Most brands and retailers today are trying to gain favor with the ever elusive and appealing Millennial target. Marketers hope that by engaging this unspecifically broad group, they will be able to rejuvenate their brand by earning the sort of virality, fame and success that Gucci made with this group over the last few years. But the focus on younger generations often overshadows a growing target group that is hardly mentioned in industry case studies – seniors. While the 50+ crowd may not seem as desirable as younger groups they do represent a tour de force that should not be ignored. In the U.S. alone, 80 million people will be 65 or older within a few decades, compared to around 50 million today. In the UK, nearly one in seven people will be over 75 by 2040 and life expectancy currently grows by five hours a day.

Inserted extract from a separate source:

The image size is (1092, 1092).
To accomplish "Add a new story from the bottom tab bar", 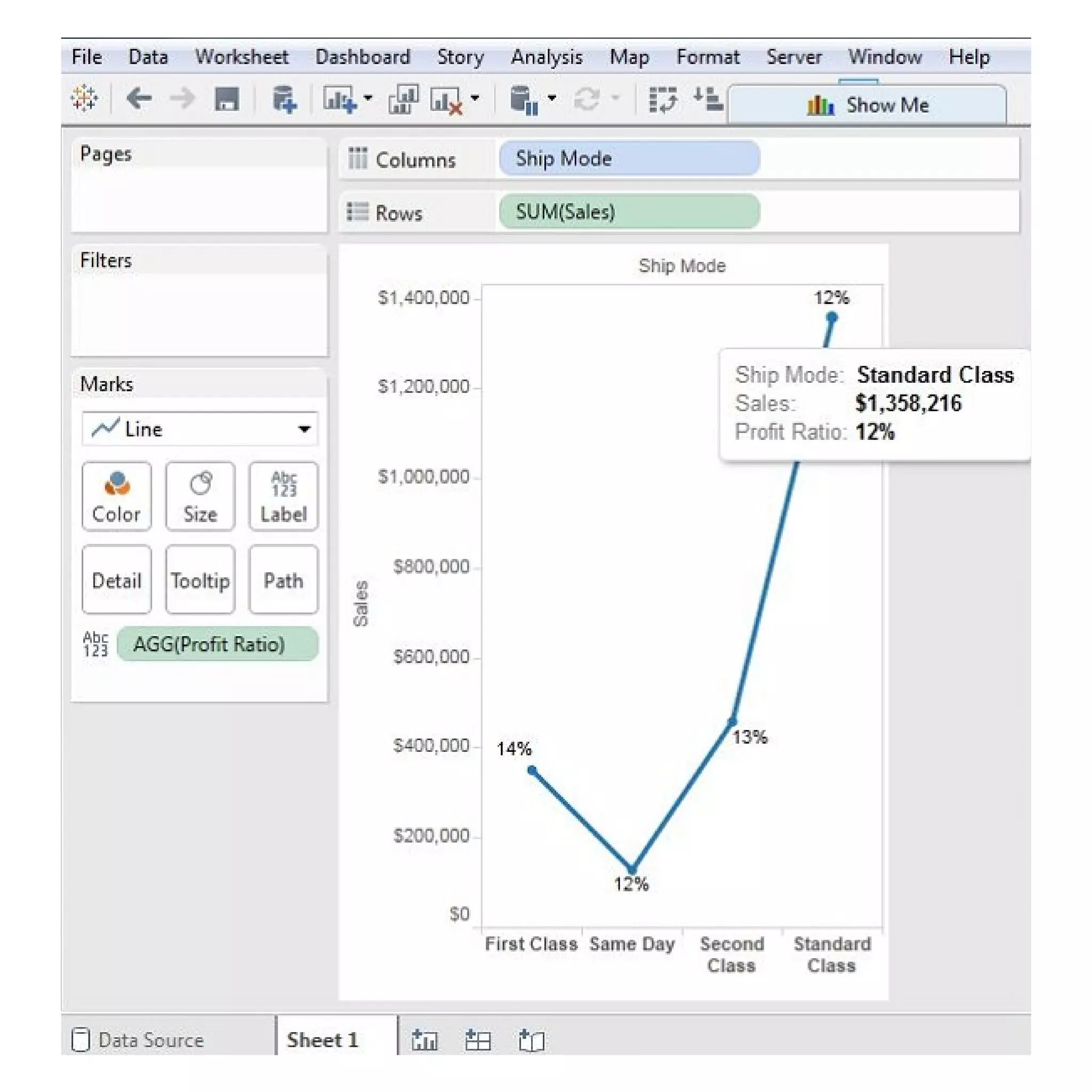I will coord(531,1040).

While some companies recognize this and offer new products and solutions for older audiences, very often the way such products are approached and communicated is biased. Many fall into the trap of thinking with clichés, using stereotypical portrayals of older people, resulting in oversimplification of a diverse target group. While some may be happy to retire and look after their grandkids, others may want to keep working well into their 70s. Still others may be looking to do things they never were able to before, such as traveling or engaging in the community. For example, Australian seniors are more active than ever before.
Understanding these needs of older audiences becomes crucial at the point of sale as well. American retirees spend 25% more time shopping on every dollar they actually spend than younger people. While we often talk about creating shopping experiences for the latter, it is the former who have more time to spend on shopping.